Mais une femme resta au sépulcre et interrogea une personne qu’elle prit pour un jardinier. Elle voulait savoir où le corps de Jésus avait été mis pour qu’elle puisse l’enterrer convenablement.
Elle fut vite remplie de joie en entendant le son de la voix qui lui répondit. C’était l’ami qu’elle pleurait. En le trouvant, elle cessa de chercher son lieu de sépulture. En fait, pendant des siècles (jusqu’en 326 apr. J.-C., à l’époque de l’empereur Constantin), il semble que plus personne n’ait prêté attention à l’emplacement du sépulcre de Jésus.

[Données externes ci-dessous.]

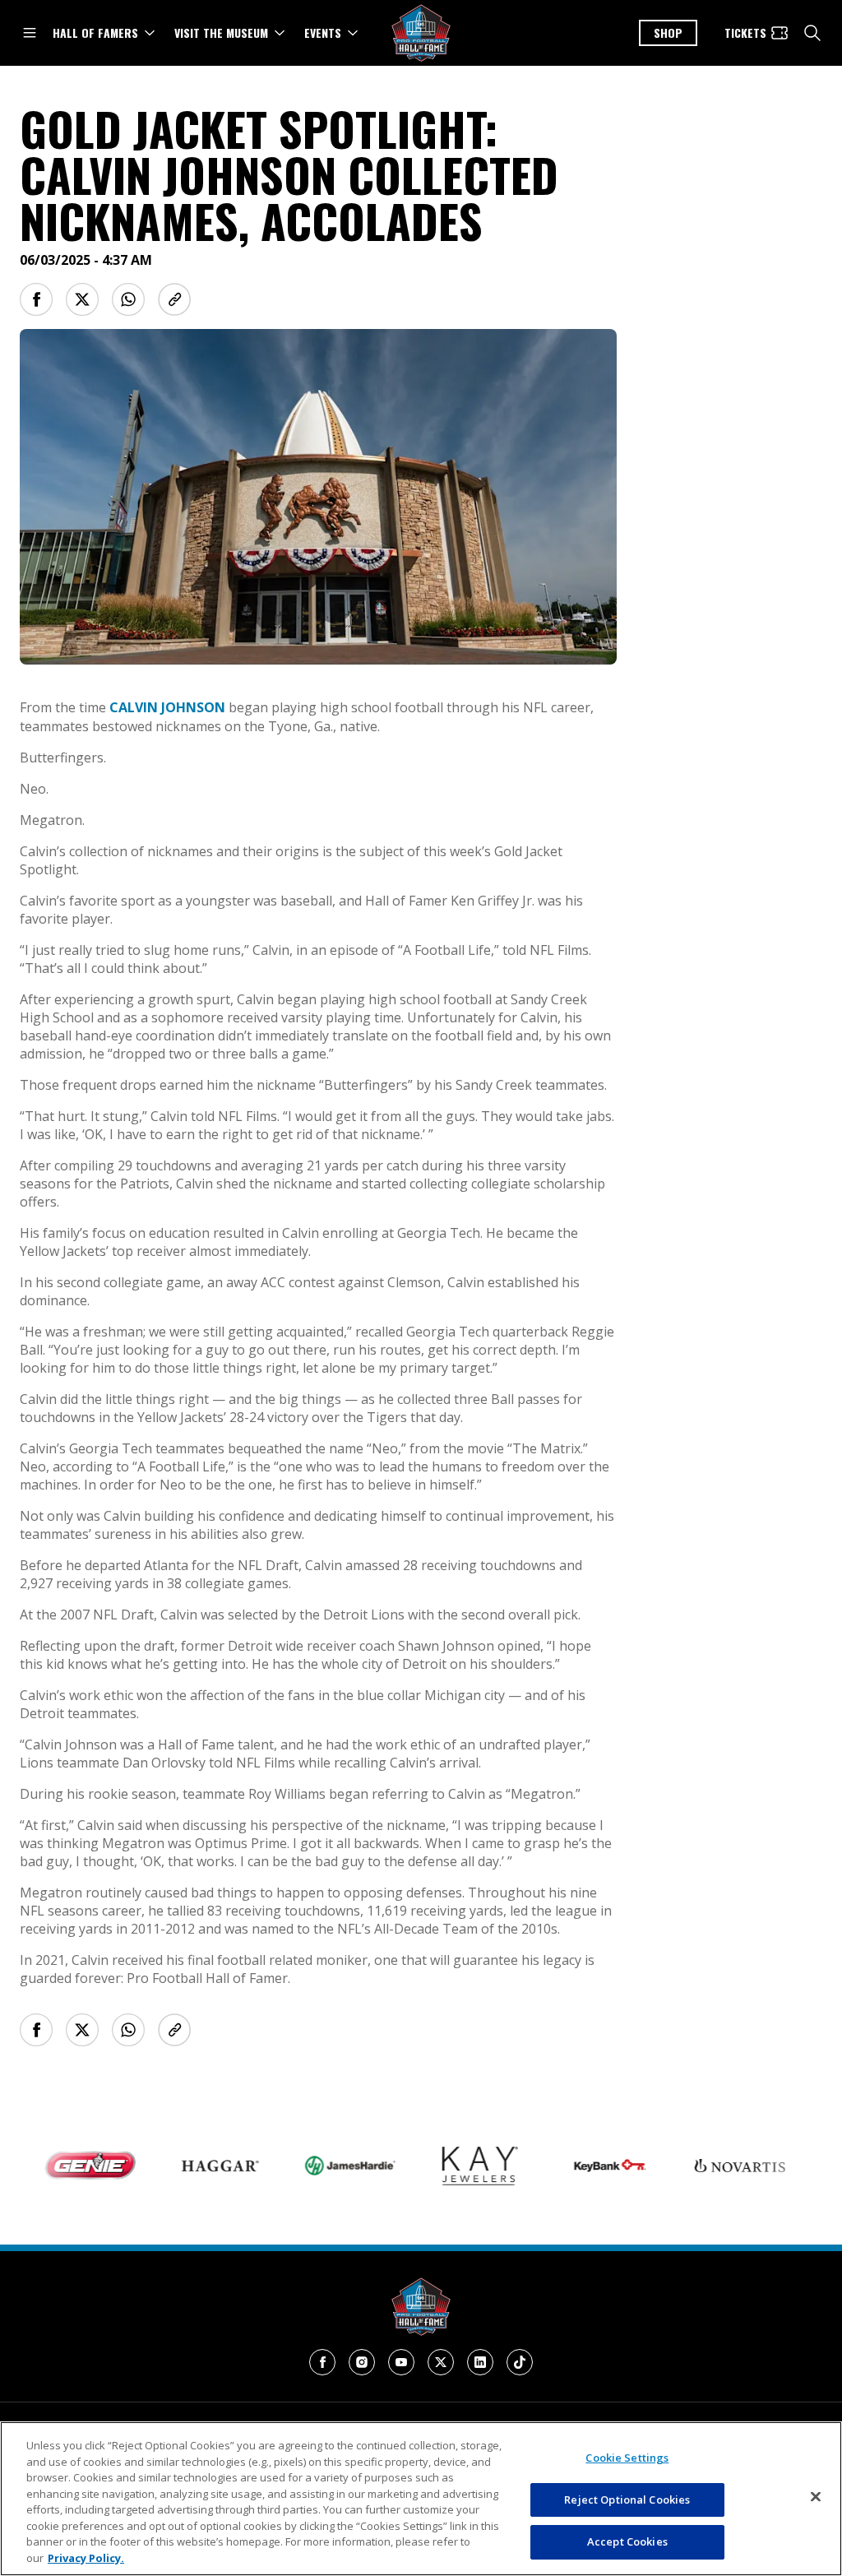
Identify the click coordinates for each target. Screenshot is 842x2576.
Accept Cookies (627, 2541)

Les Évangiles donnent une brève description du sépulcre qui correspond aux preuves archéologiques disponibles aujourd’hui sur les sépulcres du premier siècle dans la région de Jérusalem. Mais il n’y a pas de précisions sur la proximité du sépulcre avec Jérusalem et encore moins sur son emplacement. Après l’événement, seulement deux auteurs dans la Bible font référence à l’endroit où mourut Jésus. L’auteur de l’épître aux Hébreux affirme simplement que c’était « hors de la porte » de la ville (Hébreux 13 : 12), l’endroit habituel pour un sacrifice d’expiation. L’auteur de l’Apocalypse fait seulement allusion à la ville où mourut Jésus (Apocalypse 11 : 8). Aucun auteur dans les deux premiers siècles ne mentionne l’emplacement du sépulcre.
Une étude des croyances populaires sur le lieu de sépulture de Jésus montre qu’elles sont sans fondement.
De plus, le Nouveau Testament ne montre nulle part un quelconque intérêt des premiers chrétiens pour le lieu de décès et de sépulture de Jésus-Christ. Le seul endroit à Jérusalem qui semble avoir été important pour eux fut le temple juif situé sur le mont Morija.
Ce qui importait pour les chrétiens du premier siècle, c’est que le Christ fut l’agneau de Dieu qui avait été ressuscité des morts et qui était désormais assis à la droite du Père en tant que souverain sacrificateur et intercesseur. Pourquoi alors, quelque 300 ans plus tard, les gens ont-ils commencé à se soucier de son lieu de décès, de sépulture et de résurrection ?
Un paysage changeant
Il est instructif d’observer le développement de Jérusalem après la mort de Jésus. En 41 environ après J.-C., Hérode Agrippa 1er élargit le mur de la ville vers le nord-ouest, entourant ainsi le site qui est aujourd’hui l’église du Saint-Sépulcre. Alors que peu d’analyses archéologiques ont eu lieu dans ce secteur de la ville (connu aujourd’hui sous le nom de quartier chrétien), Kathleen Kenyon, parmi d’autres, y a trouvé des traces d’habitations. Il est raisonnable de conclure qu’entre la construction du mur et de la démolition de l’endroit vers 135 apr. J.-C., cela devint une partie de la ville et que, par conséquent, des maisons furent construites sur toute la zone.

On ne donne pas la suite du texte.